EL CORREO DEL ZAR


Orlando Gallo





 

Desechando algunas ediciones, sobre todo por  lo demasiado comprimidas, opté al fin por la que más se asemejaba en mi memoria a esa que atrajo mi atención aquella mañana cuando  descubrí  que la vida en los libros tenía otro brillo, muchas veces más intenso.

No fue necesario regatear demasiado con el dueño de esa modesta librería de viejo, ubicada en el pasaje La Bastilla, de donde salí con un volumen de Bruguera, de pasta dura, impecablemente conservado, a pesar de datar de 1976.

Con ese ritual  me preparaba a sumergirme de nuevo en  la menos paradigmática de las obras de Julio Verne,  la que sigue el accidentado itinerario del capitán del Cuerpo de Correos del zar Alejandro II, Miguel Strogoff, a través de  los cinco mil quinientos kilómetros de despeñaderos, gigantescos ríos y heladas estepas que hay entre Moscú e Irkutsk.

La lectura original la hice en un ejemplar prestado en el Bibliobús, ese camión cuadrado que la Biblioteca Pública Piloto de Medellín parqueó justamente frente a mi escuela, a la apretujada hora en que terminábamos  la jornada y no teníamos programa diferente a presenciar en los improvisados tinglados los ajustes de cuentas fraguados en los recreos.

Sabe Dios qué torcida y precoz intuición me hizo preferir inicialmente dos obras que por sus títulos y por lo que insinuaban tras una breve hojeada, se me hicieron más apetecibles: La Romana y La Campesina, de Alberto Moravia; sólo que mi padre me las prohibió sin vacilaciones, pues, lo supe mucho después, le pudieron representar la  excomunión y fuego eterno, tal como se lo indicó el presbítero Velásquez, su antiguo confesor de la parroquia de San Diego. Y ese tipo de maldiciones se heredan sin remedio.

Esa abrupta censura, en  quien se preciaba de liberal, tuvo una inmediata atenuación de su parte y fue insinuarme  entusiasmado la lectura de Julio Verne, que comencé con Veinte Mil Leguas de Viaje Submarino, a decir verdad sin mayor impacto, a pesar de sus profusas ilustraciones, pues ya por entonces la serie Viaje al fondo del mar  me proveía en la televisión de unas aventuras que evidenciaban la paradoja de la ciencia ficción, cuando lo avizorado anticipadamente se hace  realidad y casi rutina. El imaginario de que nos proveía el capitán Lee, verdadero héroe de la serie, a pesar de que el submarino Seaview estaba al mando del almirante Nelson, dejaba bien poco para el un tanto cavernario Capitán Nemo, con sus aparatosas escafandras.

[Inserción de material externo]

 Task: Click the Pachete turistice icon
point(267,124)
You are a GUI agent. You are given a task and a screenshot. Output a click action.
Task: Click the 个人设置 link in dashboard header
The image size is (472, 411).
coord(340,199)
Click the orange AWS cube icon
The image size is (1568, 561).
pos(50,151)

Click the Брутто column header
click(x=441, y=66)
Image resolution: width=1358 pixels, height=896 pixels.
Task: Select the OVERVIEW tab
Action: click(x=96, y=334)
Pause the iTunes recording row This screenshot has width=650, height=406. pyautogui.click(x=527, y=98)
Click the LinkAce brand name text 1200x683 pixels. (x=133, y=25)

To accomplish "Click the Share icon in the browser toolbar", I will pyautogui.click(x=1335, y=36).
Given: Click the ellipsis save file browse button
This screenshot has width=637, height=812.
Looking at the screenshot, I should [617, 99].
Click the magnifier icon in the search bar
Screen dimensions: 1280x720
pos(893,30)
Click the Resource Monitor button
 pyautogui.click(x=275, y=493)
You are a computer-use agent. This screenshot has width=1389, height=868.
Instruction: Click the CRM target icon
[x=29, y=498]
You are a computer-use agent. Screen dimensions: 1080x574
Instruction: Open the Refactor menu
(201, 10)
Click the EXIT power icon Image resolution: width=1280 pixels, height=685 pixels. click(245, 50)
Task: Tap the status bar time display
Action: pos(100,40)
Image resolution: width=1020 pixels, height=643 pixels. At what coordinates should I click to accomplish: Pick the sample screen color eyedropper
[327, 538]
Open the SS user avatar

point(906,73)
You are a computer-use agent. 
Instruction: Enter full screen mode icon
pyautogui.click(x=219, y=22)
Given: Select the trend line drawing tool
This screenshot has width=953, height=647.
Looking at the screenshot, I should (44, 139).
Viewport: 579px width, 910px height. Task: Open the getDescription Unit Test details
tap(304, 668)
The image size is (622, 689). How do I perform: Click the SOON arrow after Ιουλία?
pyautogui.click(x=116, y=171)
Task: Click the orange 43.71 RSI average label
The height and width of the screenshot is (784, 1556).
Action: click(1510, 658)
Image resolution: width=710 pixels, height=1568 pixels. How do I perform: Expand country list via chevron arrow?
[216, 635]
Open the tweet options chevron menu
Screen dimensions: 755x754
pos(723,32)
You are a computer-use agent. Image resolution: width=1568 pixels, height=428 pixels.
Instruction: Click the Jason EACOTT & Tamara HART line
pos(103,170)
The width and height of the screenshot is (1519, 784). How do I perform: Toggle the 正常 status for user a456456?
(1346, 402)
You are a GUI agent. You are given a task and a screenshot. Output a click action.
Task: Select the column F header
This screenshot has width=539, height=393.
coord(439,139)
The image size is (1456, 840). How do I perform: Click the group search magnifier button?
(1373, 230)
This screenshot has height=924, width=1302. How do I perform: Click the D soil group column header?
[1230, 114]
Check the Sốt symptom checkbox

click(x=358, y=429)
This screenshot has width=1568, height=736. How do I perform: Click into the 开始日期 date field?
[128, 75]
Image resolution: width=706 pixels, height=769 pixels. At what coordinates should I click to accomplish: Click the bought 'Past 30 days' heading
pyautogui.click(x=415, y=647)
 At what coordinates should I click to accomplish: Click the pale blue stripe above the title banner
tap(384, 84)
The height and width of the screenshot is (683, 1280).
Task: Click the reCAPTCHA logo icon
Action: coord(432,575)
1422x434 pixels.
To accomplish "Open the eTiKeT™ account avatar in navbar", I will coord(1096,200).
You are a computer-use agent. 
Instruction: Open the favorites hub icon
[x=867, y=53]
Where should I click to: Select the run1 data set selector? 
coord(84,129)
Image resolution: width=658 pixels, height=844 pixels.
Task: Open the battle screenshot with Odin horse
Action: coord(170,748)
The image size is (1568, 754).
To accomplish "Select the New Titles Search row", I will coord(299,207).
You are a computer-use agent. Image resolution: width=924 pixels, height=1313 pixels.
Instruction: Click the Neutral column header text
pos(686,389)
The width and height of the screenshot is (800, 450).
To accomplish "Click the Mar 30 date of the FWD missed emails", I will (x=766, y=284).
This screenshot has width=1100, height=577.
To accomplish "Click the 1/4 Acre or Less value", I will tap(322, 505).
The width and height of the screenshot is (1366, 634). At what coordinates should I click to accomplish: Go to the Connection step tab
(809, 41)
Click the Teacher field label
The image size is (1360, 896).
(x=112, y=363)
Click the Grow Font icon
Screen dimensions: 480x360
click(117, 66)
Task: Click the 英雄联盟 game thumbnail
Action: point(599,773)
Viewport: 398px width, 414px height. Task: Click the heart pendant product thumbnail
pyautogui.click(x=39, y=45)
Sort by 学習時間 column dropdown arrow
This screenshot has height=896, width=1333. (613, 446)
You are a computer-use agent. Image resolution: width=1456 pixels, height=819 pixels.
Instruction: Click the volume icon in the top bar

Puedo reconstruir la atmósfera del momento en que mi padre, ante mi relativa decepción, volvió a la carga con sus recomendaciones y me habló de Miguel Strogoff y la impresión que en su momento le produjo la travesía del héroe por las llanuras siberianas. Al lunes siguiente, apenas pude esperar el arribo del bibliobús para buscarlo en la apretada estantería y dirigirme a toda prisa a mi casa, situada apenas a tres cuadras de la escuela.

No recuerdo si la lectura tardó un día o una semana. La evocación es tan absolutamente sensorial que no puedo precisar siquiera si hubo pausas para comer o para dormir. Por contraste con la intensidad de esas páginas, el mundo cercano se llenaba de tal trivialidad que yo lo atravesaba sin verlo, como el personaje de la novela, tras la ceguera provocada por las inicuas torturas que le propinó su vil enemigo, Iván Ogareff, lo hacía por las infestadas extensiones de la mano de la pálida y hermosa Nadia Fedor.

Recuperado el aliento, tras el merecido castigo de las huestes rebeldes y la retoma del orden por parte de los leales del zar, hubo que regresar a necedades como tomar la ducha o hacer las tareas escolares. Todo un fastidio.

Casi en mis cincuenta, lo he releído, sintiéndome un poco intruso de mí mismo a los once años. No quiero reflexionar sobre la eficacia narrativa de Verne, ni sobre su capacidad de intriga, que lo habría catapultado sin duda en estos tiempos al cine, o a alguna cosa peor.

MI único balance, si  hay que hacerlo, es que lo que sentí leyendo  Miguel Strogoff  está vivo hoy en día y significa que no pueda dejar de mirar los libros, cualquiera en principio, sin pensar que son una secreta puerta a una realidad más intensa, tal vez la que Platón vislumbraba afuera de la caverna.